Durante varios días, Churchill había estudiado el último mensaje de Stalin, en el que éste manifestaba categóricamente que la única solución al problema consistía en adoptar el ejemplo yugoslavo para Polonia. El 29 de abril, Churchill le envió una réplica de 2.509 palabras, que era tan vehemente como extensa. Manifestaba Churchill que el acuerdo al cincuenta por ciento sobre Yugoslavia no había dado buenos resultados, pues Tito se había convertido en un dictador. Por otra parte, Yugoslavia y Polonia eran dos países muy diferentes. Los Tres Grandes habían llegado a un acuerdo en Yalta sobre la última nación. Churchill proseguía manifestando que tanto él como Truman consideraban que la forma en que se había llevado el asunto, desde la Conferencia de Crimea, resultaba bastante desconsiderada para ellos.

El asunto se había agravado aún más a causa de las noticias que llegaban de Polonia, como la de la desaparición de quince polacos que habían abandonado Varsovia un mes antes para negociar con los rusos. Churchill manifestó que no podía oponerse a tales informes, puesto que a los británicos y americanos se les negaba la entrada a Polonia para que examinasen la situación.

Proseguía diciendo Churchill que el futuro tampoco se presentaba demasiado prometedor ya que la Unión Soviética y los países satélites se inclinaban hacia un lado, en tanto que las democracias angloamericanas y sus asociados se inclinaban hacia otro lado.

«…Es evidente que ese desacuerdo destrozará al mundo, y que nosotros, los dirigentes de cualquier bando que tengamos que ver en ello, nos cubriremos de vergüenza ante la Historia. Sólo el recelar durante largo tiempo y oponer una y otra vez nuestras políticas, será un desastre que impedirá el desarrollo de la prosperidad mundial para aquellas masas que sólo puedan alcanzarlas mediante la acción unida de nuestros tres países. Espero que en estos conceptos que salen de mi corazón no haya palabra o frase que pueda constituir una ofensa. En tal caso, hágamelo saber. De lo contrario, le ruego, amigo Stalin, que elimine las diferencias que para usted pueden ser pequeñas, pero que tienen valor simbólico según la forma en que los pueblos de habla inglesa reaccionamos ante la vida.»
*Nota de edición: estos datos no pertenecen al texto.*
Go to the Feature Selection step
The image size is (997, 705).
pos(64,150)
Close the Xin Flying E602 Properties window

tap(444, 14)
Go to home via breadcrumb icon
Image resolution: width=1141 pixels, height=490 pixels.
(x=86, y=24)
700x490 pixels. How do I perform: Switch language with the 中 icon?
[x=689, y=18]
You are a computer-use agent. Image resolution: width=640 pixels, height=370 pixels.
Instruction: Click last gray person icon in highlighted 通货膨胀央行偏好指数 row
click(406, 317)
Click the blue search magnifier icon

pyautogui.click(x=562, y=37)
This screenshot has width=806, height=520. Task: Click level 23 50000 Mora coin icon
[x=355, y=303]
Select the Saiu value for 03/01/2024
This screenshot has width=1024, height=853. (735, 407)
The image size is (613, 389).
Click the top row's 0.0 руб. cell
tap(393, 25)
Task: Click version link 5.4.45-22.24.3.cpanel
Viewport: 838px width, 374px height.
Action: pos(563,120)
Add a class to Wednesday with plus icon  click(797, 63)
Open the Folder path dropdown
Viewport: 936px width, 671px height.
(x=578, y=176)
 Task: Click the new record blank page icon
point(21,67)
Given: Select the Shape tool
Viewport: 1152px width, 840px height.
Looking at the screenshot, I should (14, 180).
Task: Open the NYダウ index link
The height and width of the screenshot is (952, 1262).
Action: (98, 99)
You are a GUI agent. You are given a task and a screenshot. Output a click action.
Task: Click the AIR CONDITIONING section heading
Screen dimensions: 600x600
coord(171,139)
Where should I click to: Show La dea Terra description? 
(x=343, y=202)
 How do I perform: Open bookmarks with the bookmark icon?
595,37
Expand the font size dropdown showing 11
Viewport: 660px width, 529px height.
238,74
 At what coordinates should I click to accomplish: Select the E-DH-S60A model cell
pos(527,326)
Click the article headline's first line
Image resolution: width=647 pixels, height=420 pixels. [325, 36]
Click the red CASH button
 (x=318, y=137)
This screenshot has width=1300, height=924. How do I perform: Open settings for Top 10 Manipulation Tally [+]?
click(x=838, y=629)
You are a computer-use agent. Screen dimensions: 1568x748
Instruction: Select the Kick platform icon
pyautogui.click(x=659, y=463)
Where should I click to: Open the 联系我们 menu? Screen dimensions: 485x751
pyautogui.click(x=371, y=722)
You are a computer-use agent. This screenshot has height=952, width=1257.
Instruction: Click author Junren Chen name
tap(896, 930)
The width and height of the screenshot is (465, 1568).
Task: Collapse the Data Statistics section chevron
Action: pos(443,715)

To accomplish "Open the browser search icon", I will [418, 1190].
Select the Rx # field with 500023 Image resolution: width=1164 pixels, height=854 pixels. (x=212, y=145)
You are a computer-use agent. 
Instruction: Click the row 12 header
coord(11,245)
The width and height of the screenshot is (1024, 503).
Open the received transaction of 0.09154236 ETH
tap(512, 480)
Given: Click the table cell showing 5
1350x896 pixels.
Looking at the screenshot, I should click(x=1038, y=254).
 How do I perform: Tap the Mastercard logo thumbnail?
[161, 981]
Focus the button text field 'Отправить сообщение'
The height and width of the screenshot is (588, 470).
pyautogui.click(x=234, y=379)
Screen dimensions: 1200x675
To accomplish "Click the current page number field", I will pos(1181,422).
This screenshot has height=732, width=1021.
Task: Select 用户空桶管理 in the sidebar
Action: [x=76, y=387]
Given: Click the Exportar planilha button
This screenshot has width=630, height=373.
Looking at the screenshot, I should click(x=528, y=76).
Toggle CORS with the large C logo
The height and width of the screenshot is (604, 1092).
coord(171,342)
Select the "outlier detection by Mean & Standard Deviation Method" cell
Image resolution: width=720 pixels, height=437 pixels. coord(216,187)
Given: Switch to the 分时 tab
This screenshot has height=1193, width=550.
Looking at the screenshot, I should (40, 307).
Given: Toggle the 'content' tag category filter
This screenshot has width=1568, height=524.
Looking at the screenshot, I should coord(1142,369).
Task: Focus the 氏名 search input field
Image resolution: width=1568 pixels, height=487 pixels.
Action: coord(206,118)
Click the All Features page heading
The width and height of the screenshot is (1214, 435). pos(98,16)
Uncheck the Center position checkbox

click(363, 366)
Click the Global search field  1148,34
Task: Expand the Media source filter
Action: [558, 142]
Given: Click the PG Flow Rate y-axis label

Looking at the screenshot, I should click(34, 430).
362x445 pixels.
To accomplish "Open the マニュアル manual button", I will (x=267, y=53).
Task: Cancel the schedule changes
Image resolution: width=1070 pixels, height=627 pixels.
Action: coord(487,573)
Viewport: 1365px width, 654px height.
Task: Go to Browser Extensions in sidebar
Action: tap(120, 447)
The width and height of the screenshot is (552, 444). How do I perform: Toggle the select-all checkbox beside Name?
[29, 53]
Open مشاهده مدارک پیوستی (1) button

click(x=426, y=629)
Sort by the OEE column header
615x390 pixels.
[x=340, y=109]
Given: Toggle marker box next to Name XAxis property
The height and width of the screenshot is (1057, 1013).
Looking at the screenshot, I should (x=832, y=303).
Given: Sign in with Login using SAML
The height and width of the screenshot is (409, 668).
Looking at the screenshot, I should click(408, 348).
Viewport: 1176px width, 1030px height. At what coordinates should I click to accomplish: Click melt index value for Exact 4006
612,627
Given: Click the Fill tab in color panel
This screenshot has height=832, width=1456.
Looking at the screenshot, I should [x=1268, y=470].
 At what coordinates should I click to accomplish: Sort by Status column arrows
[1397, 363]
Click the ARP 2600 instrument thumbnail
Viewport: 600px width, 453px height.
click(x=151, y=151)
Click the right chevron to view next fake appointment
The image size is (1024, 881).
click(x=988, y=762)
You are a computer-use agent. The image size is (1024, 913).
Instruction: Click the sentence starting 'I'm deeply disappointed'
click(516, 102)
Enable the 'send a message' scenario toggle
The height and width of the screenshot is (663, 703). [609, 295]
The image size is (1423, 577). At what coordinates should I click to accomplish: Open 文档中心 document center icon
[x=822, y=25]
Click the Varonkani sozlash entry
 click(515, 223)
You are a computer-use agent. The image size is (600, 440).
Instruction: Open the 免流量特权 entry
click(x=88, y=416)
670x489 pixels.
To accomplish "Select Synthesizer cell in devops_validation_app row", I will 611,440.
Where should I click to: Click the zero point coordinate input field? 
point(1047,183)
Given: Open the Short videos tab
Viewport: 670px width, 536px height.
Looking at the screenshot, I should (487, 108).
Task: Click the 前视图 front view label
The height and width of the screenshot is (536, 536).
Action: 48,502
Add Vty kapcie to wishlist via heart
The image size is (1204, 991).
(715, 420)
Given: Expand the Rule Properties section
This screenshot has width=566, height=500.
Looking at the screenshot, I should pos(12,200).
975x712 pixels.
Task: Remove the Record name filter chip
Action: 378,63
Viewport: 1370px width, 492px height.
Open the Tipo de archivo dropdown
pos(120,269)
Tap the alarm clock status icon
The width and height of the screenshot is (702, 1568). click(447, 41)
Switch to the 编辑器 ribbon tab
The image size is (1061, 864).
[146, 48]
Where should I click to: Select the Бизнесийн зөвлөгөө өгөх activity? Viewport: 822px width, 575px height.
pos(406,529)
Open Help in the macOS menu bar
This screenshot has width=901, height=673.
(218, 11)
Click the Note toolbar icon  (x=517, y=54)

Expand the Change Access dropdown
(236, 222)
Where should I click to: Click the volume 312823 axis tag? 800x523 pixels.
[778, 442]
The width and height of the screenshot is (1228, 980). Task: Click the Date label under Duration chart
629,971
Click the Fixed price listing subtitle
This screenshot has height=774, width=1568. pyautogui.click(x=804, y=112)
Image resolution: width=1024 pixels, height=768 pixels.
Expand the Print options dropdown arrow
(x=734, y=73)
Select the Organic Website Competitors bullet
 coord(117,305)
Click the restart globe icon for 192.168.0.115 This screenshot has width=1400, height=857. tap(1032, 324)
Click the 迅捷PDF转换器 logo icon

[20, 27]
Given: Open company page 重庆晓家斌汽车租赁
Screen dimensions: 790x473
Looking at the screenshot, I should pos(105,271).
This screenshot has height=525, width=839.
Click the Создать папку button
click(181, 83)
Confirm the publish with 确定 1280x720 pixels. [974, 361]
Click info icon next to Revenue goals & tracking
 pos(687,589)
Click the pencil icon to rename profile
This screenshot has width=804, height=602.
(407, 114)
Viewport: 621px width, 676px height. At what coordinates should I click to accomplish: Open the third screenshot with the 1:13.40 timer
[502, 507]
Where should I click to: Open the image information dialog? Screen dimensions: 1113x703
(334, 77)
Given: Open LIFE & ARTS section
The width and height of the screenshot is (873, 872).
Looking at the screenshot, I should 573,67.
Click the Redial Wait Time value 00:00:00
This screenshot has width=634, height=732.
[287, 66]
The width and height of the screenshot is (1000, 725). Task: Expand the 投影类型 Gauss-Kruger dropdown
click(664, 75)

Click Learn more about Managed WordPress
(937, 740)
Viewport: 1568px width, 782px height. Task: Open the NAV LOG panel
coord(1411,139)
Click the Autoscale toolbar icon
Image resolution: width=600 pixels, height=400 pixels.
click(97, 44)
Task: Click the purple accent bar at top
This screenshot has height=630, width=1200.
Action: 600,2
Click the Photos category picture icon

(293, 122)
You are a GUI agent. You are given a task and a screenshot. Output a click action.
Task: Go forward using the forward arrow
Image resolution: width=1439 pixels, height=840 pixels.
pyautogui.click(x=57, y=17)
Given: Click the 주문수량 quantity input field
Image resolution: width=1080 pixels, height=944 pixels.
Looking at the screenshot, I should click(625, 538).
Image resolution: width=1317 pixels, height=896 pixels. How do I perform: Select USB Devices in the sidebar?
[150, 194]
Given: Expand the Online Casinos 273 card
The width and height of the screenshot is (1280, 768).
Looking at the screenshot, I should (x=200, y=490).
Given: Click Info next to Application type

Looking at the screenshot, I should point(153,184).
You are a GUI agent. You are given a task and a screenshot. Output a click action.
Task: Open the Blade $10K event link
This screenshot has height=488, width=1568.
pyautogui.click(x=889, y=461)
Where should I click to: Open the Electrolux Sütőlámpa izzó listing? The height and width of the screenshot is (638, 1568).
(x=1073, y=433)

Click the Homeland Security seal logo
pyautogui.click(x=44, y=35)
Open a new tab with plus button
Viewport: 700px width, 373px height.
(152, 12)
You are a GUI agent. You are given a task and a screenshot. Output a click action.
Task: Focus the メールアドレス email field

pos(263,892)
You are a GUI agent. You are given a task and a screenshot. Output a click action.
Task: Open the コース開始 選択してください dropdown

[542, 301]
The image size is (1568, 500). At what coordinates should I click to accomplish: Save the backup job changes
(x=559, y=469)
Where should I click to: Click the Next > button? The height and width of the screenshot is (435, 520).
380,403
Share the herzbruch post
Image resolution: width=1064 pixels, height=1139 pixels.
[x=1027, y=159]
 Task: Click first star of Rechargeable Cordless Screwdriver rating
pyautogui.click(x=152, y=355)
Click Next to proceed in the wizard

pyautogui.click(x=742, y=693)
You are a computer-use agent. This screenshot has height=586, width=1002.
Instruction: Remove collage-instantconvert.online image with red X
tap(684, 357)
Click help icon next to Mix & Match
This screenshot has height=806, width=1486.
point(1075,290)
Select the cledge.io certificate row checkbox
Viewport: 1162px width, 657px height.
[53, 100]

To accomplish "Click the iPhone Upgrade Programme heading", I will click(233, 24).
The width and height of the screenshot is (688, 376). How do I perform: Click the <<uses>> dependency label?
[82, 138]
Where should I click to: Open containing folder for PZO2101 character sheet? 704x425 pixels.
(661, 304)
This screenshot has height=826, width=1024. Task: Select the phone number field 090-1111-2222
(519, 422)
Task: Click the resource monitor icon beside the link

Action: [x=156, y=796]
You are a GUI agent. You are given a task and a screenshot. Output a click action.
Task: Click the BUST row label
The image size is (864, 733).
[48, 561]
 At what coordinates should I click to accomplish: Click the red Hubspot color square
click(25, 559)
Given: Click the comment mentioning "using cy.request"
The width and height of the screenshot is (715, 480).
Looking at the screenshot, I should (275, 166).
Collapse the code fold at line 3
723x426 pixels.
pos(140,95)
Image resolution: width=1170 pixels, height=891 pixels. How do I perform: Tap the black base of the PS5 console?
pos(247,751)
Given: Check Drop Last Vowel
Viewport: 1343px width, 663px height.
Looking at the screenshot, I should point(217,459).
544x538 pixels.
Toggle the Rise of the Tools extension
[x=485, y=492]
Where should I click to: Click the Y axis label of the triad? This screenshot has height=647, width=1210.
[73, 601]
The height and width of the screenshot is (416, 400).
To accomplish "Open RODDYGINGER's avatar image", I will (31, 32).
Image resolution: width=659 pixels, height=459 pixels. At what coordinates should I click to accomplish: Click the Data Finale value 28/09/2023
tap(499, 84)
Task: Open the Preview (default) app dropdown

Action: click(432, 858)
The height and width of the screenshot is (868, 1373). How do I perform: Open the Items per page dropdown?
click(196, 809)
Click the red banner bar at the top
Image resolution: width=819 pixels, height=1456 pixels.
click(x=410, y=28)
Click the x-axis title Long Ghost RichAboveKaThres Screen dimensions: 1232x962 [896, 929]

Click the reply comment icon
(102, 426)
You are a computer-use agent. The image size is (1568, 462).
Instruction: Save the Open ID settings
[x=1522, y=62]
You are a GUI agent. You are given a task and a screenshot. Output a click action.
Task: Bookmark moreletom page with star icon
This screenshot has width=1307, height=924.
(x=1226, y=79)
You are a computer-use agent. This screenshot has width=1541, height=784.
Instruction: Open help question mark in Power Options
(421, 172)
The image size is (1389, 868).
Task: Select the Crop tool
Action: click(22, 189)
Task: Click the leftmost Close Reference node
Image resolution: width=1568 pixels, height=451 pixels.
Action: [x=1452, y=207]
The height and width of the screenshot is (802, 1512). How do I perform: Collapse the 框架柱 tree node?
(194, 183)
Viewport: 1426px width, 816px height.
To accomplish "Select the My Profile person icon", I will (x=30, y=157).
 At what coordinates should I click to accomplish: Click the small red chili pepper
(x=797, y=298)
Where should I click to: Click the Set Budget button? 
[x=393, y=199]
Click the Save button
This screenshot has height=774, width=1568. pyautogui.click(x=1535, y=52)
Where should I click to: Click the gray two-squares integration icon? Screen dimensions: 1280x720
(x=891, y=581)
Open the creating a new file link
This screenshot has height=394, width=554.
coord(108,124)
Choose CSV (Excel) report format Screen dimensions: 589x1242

La franqueza de Churchill sólo pareció irritar a Stalin, el cual contestó que si el Gobierno de Lublin no se tomaba como base para un Gobierno de unidad nacional, sería imposible lograr un acuerdo en lo estipulado durante la Conferencia de Crimea.

Anteriormente, Stalin había negado que supiera algo acerca de los quince polacos desaparecidos, pero ahora admitía que éstos se hallaban bajo la custodia soviética. Por otra parte, los aliados estaban informados erróneamente, ya que eran «dieciséis las personas, no quince».

«…El grupo se halla encabezado por el conocido general Okulicki. Los servicios de información británicos mantienen un deliberado silencio, en vista de su particular modo de pensar, acerca de este general polaco, que con otros quince ha «desaparecido». Pero nosotros no tenemos intención de silenciar este asunto. Este grupo de dieciséis personas, mandado por el general Okulicki, ha sido detenido por las autoridades militares del frente soviético y está siendo sometido a una investigación general. El grupo del general Okulicki, y en primer lugar el propio general Okulicki, están acusados de preparar y llevar a cabo actividades subversivas detrás de las líneas del Ejército Rojo, subversión que ha hecho mella en más de un centenar de soldados y oficiales del Ejército Rojo. También se culpa al grupo de suministrar emisoras de radio a la retaguardia de nuestras tropas, lo que está prohibido por la Ley. Todos, o una parte de ellos -depende del resultado de las investigaciones-, serán juzgados. Así es como el Ejército Rojo se ve forzado a proteger sus unidades y sus líneas de retaguardia contra los saboteadores y los que crean desórdenes.»